Grief Loop
The Tryp:
I sat with a woman suffering from alcohol use disorder and prolonged grief after the death of her husband over a year ago while she took a total of 4g of dehydrated Psilocybin cubensis mushrooms, unknown strain, I think Amazonian. For our preparation we walked through a wooded area in her town for over an hour after speaking for over an hour on the phone weeks prior. We went through her history, what she can expect from the medicine, and I reminded her the medicine always gives us what we need, which maybe very different from what we want. Early into the journey she began to weep. She cried about how she wanted to have a different journey and how all she was thinking about was more of the same. More grief, more feelings of hopelessness and loss of direction. She wanted visuals and her journey was dark and emotional. She was desperate for visuals and instead was met with profound darkness and amplified emotions.
How it was handled:
I sat close to her, I reminded her she was not alone. I wanted to press purge on her uncomfortable experience. Was she in a loop? How do I know? I trusted in the process, I trusted this was her journey. Although I wanted to jump in and navigate her in a direction other than crying for hours on end I held in and sat with her discomfort. It seemed as if she was in a grief loop.
What I wish I knew:
In retrospect I wonder if I interrupted the client’s process more instead of sitting there as she cried, holding the space could the journey have gone in a different direction. I still feel like she had the journey she was supposed to have, but dealing with a disappointed client is less than fun.
How the client fared:
I reached out to the client many times after the journey.
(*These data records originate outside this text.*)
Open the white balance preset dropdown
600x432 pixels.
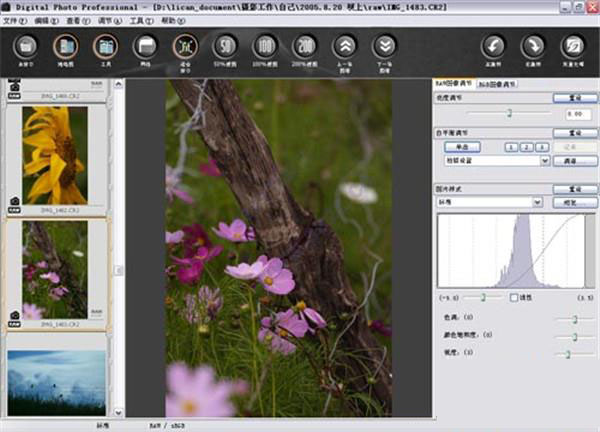[x=545, y=160]
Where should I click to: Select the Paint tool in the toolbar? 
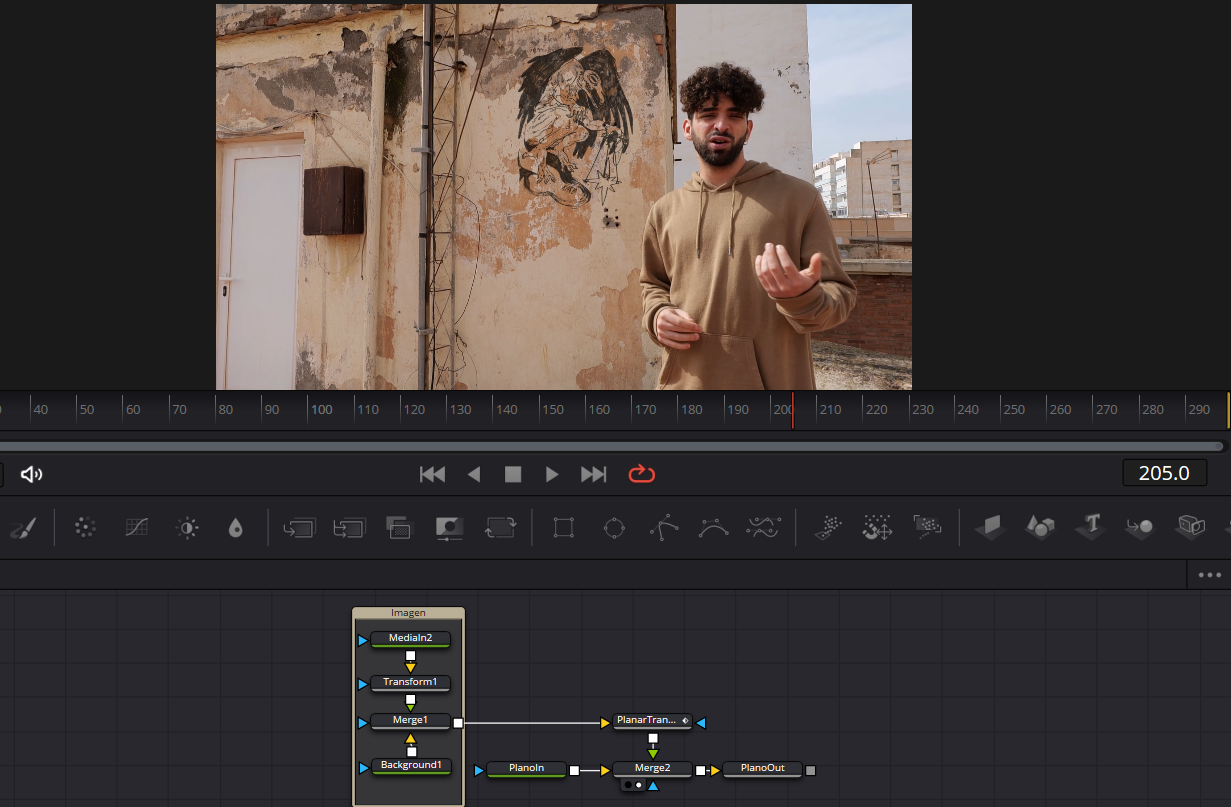(21, 527)
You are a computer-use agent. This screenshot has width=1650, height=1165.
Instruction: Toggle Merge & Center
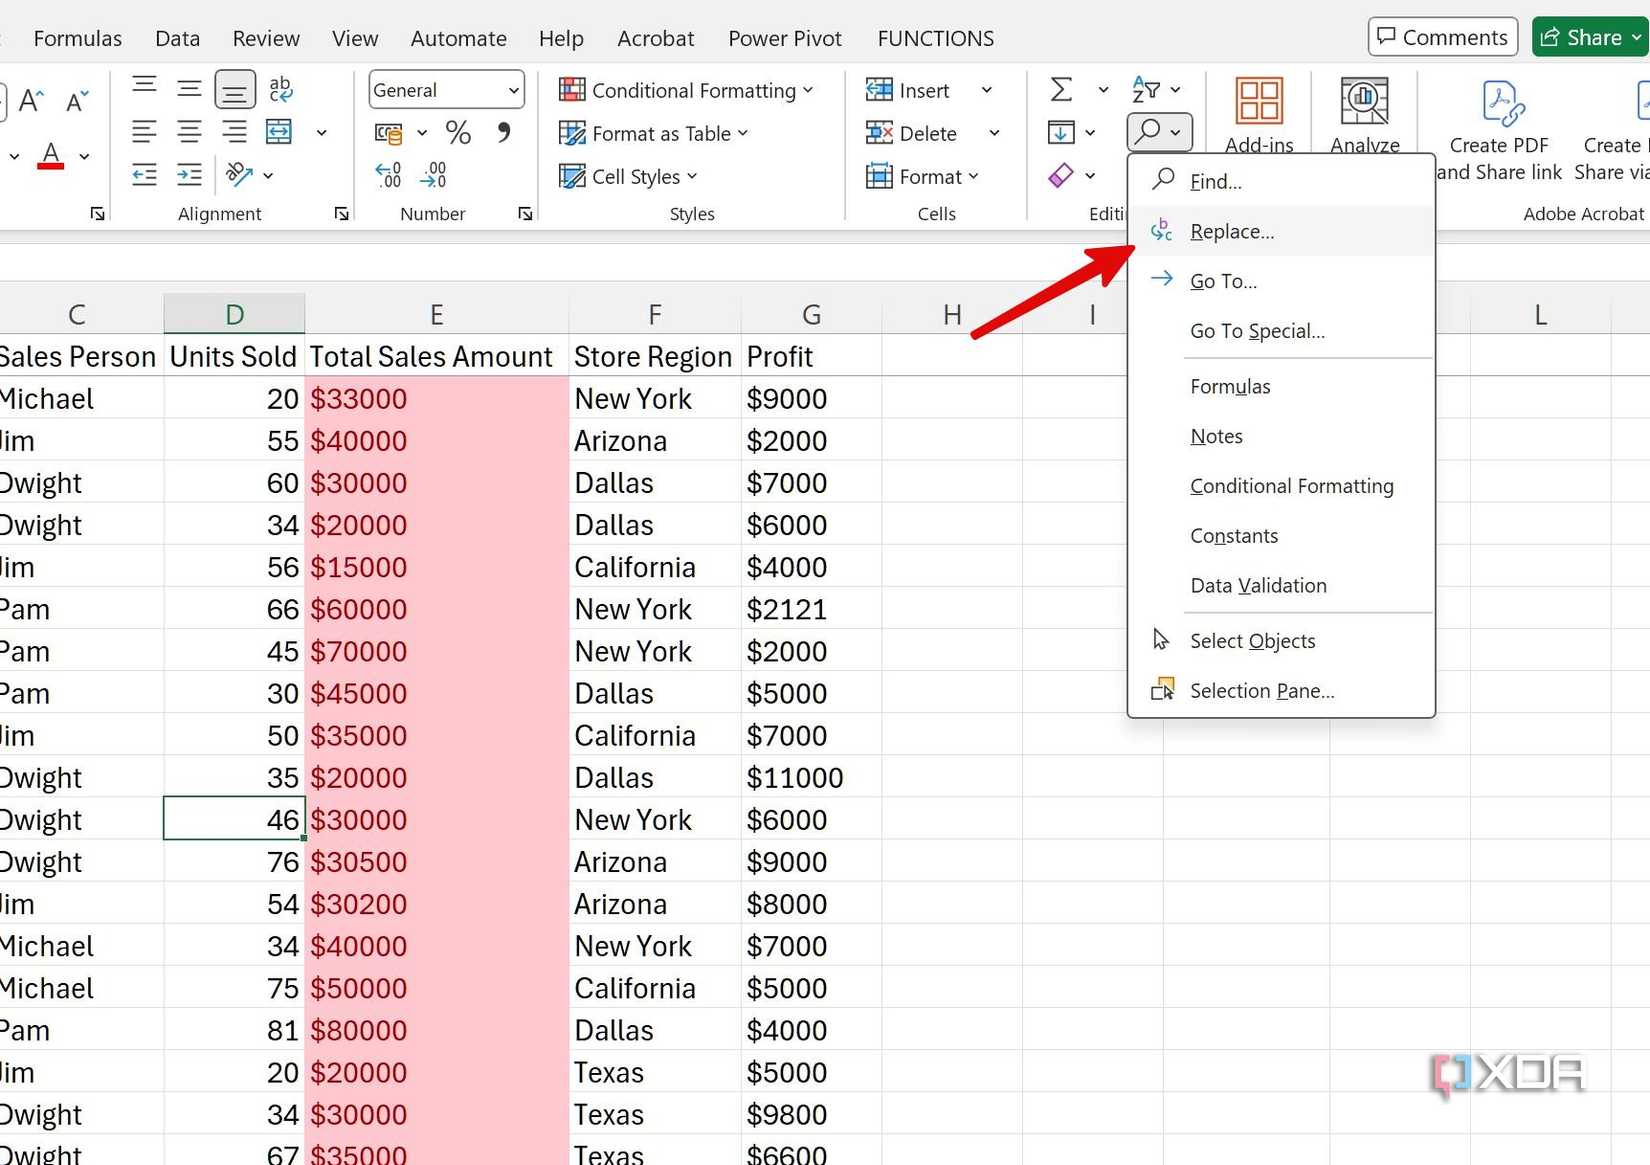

Initially she responded and said that she didn’t feel like it helped with the alcohol cessation efforts, however she reported the journey had a positive effect on the overall sadness and that the process was continuing in dreams. The client reported her physical reaction to some of the sadness carried has been reduced and although the client had continued thoughts about the death of the spouse there was a new found relationship with these thoughts.
Lesson learned:
Check in with myself when I want to press purge on someone’s journey. Continue to trust in the medicine.